WP_Tax_Query::__set_state(array(
   'queries' => 
  array (
    0 => 
    array (
      'taxonomy' => 'food',
      'terms' => 
      array (
        0 => 'sauce',
        1 => 'cheese',
      ),
      'field' => 'slug',
      'operator' => 'IN',
      'include_children' => true,
    ),
  ),

So then I change the operator to AND like so:

add_action('pre_get_posts', function($query) {

    $query->tax_query->queries[0]['operator'] = 'AND';

});

But my results are always including posts that have at least one term instead of posts that have all terms.

According to Query Monitor, the main query is as such (and you can see that it's looking for posts that have either of the two term IDs.

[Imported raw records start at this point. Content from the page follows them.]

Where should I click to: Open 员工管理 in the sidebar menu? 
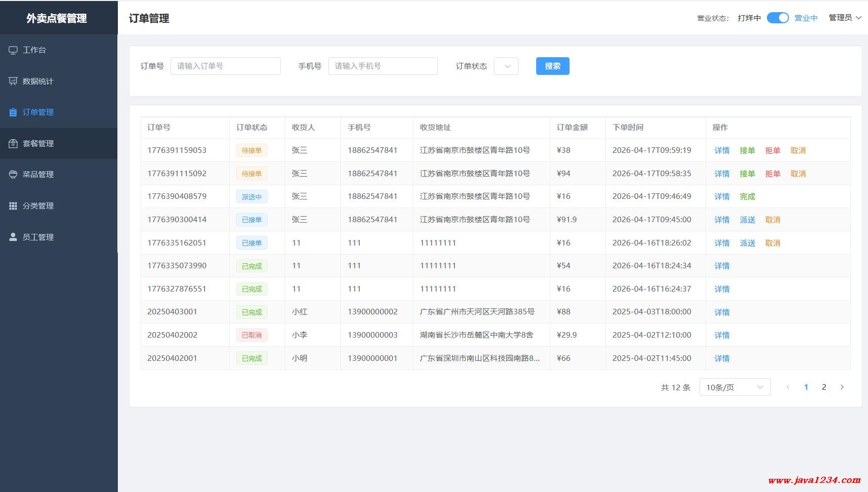[x=38, y=237]
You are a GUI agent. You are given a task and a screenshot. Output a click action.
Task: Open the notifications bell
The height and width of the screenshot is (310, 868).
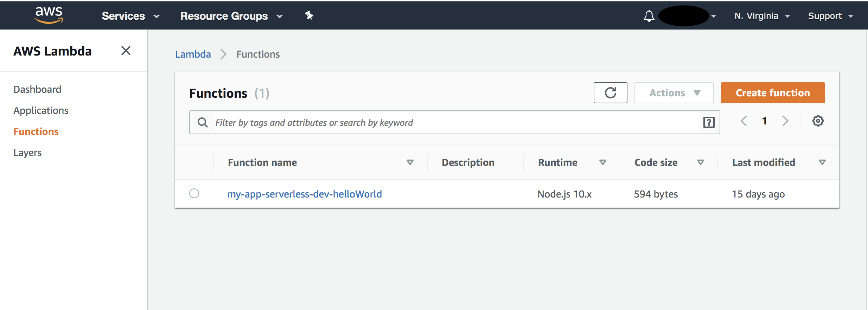coord(649,16)
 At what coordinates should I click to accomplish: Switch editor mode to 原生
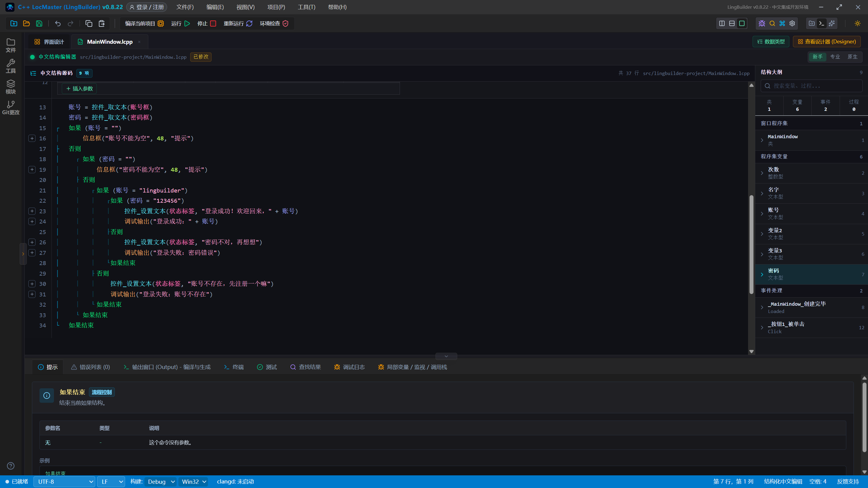pyautogui.click(x=853, y=57)
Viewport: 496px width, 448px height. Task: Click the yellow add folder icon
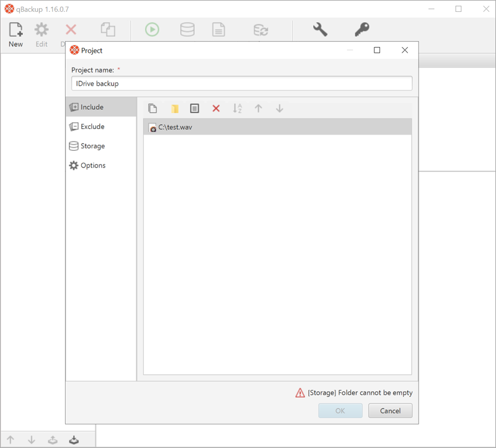pyautogui.click(x=175, y=109)
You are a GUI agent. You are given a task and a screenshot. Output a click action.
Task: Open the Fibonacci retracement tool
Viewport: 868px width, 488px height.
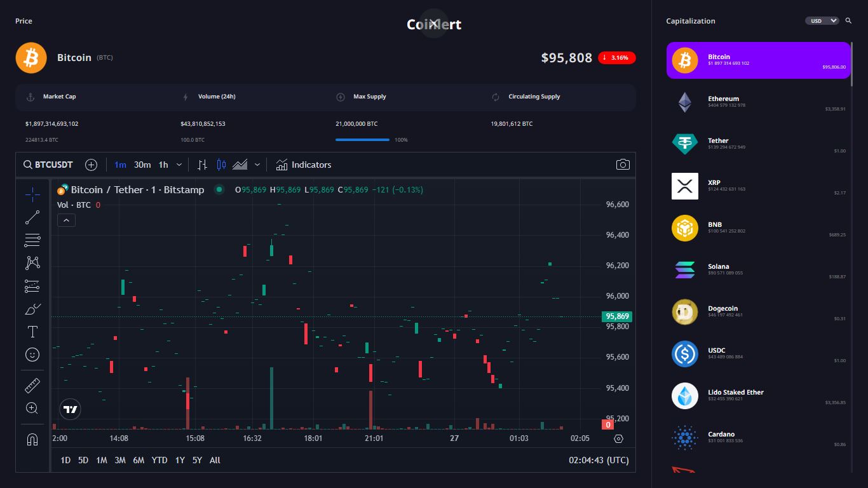(x=32, y=240)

SELECT SQL_CALC_FOUND_ROWS wp_posts.ID
FROM wp_posts
LEFT JOIN wp_term_relationships
ON (wp_posts.ID = wp_term_relationships.object_id)
WHERE 1=1
AND ( wp_term_relationships.term_taxonomy_id IN (6,9) )

So, how can I formulate a url to get only posts with both taxonomy-terms?

Was it helpful?

Solution 2

When I registered my taxonomy, I left out the argument for 'rewrite', which then defaulted to true. So by default, WordPress wanted to rewrite the url as /food/whatever/. The tricky thing was that it did accept the format ?food=whatever , but wouldn't accept two different terms in that format when joined with a plus.

The solution was to specify the rewrite arg of register_taxonomy() like so:

register_taxonomy( 'food', 'post', [
   ...
   'rewrite' => [
      'slug' => 'filter',
      'with_front' => false,
   ],
   ...
]);

And then I can use /food/sauce+cheese like @jdm2112 and the docs specify.

OTHER TIPS

Looks like you can define the AND logical operator with the URL parameters, specifically adding the "+" between your terms like this: url?taxonomy=term1+term2

This will ensure that only posts containing all terms listed are returned.

Example: https://example.com/blog?food=sauce+cheese

[tax_query] => WP_Tax_Query Object
        (
        [queries] => Array
            (
                [0] => Array
                    (
                        [taxonomy] => food
                        [terms] => Array
                            (
                                [0] => sauce
                            )
                        [field] => slug
                        [operator] => IN
                        [include_children] => 1
                    )
                [1] => Array
                    (
                        [taxonomy] => food
                        [terms] => Array
                            (
                                [0] => cheese
                            )
                        [field] => slug
                        [operator] => IN
                        [include_children] => 1
                    )
            )
        [relation] => AND

Notice the relation is definitely AND between the terms.

In local testing, I can confirm the returned posts are only those that contain BOTH terms.